The lone dissenting CDF vote against the new incentive package was Rep. Ed Osienski (D-Brookside), who represents an area near that former call center and noted Barclays’ previous decisions to move hundreds of jobs out of the state.

“I’m a little concerned, especially since there doesn’t seem to be any retention language in here or it expires in 2024,” he said. “We’re training these employees, but then we could possibly lose them.”

Drexler responded that those previous losses were an unfortunate by-product from decisions made by the bank to optimize services.

“Corporate strategies change over time,” he said. “We had a corporate strategy of moving to outsourcing some call center functions and the COVID pandemic clearly pointed out the weaknesses of that strategy. That’s what we’re adapting to now.”

Damian DeStefano, director of the Delaware Division of Small Business, noted that Barclays has fulfilled the terms all of its prior deals with the state, despite some of those jobs eventually leaving the state. He estimated that the annual economic impact of the 323 new jobs to the state was about $159 million.

State worked quickly

Kurt Foreman, president and CEO of the state’s economy development agency, Delaware Prosperity Partnership, said that the effort to land the Barclays jobs in Delaware developed very quickly.

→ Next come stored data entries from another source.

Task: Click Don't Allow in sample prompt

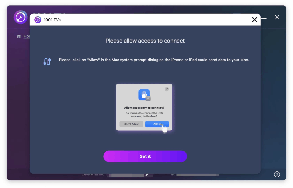Action: pyautogui.click(x=131, y=124)
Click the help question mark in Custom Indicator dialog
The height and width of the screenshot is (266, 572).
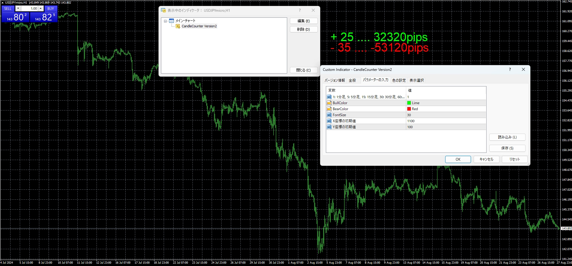coord(510,69)
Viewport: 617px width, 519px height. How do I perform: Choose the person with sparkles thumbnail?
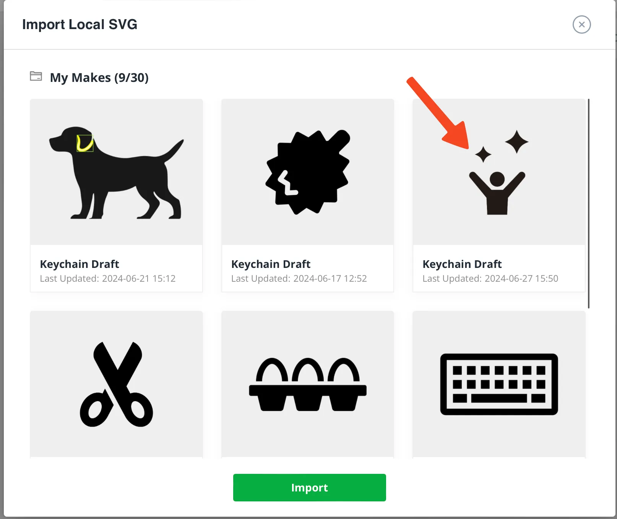tap(499, 172)
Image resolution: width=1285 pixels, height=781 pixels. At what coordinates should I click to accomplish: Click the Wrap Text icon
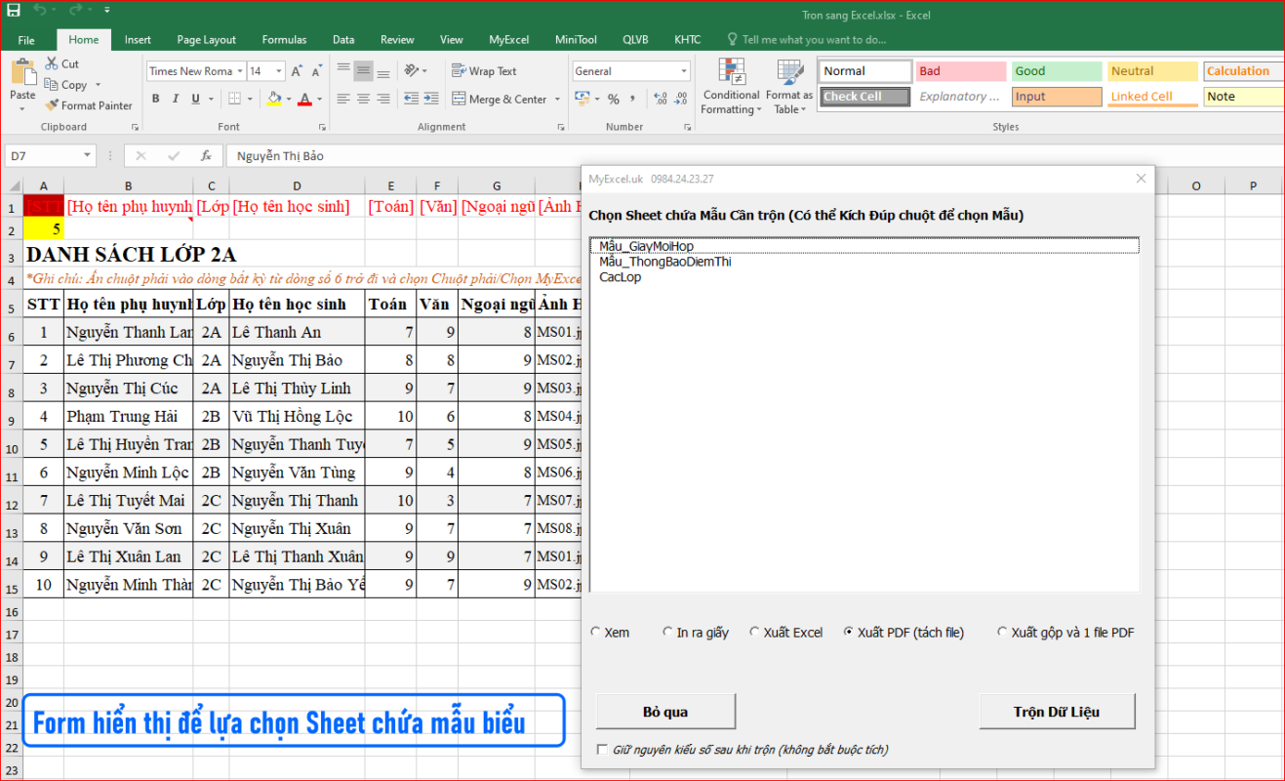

After bank leaders reached out to the governor’s office, DPP and the Division of Small Business were brought in to discuss what the state could provide. Foreman, DeStefano and Albert Shields, deputy chief of staff to Gov. John Carney, discussed the response over a weekend in order to get answers to Barclays’ questions in an expedited process.

“It was a very fast-moving project. Sometimes we have projects that will take two years to go through their cycle, but this one took just a matter of days,” Foreman said. “[Barclays was] trying to make some key district strategic decisions and comparing markets where they were.”

Foreman said that DPP doesn’t know if Ohio or Nevada ever prepared an incentive proposal for the project, but he noted that Delaware leaders were informed of what the investment gap would be to create a new call center here rather than expand one of Barclays existing sites. The state’s incentive package largely helped the employer bridge that gap.

In statements released shortly after the CDF’s approval of the state funds, Carney, New Castle County Executive Matt Meyer and Wilmington Mayor Mike Purzycki each heralded the job creation during a time when tens of thousands of jobs have been lost in the state amid the pandemic.

“The addition of more than 300 new jobs from Barclays is welcome news as we work to bolster our economy from the impact of COVID-19,” the governor said.

According to its CDF application, Barclays currently employs 1,073 people in the state. To retain the grant awarded, Barclays would have to maintain 1,396 jobs until 2024 – a slightly lower level of total employment than a year ago.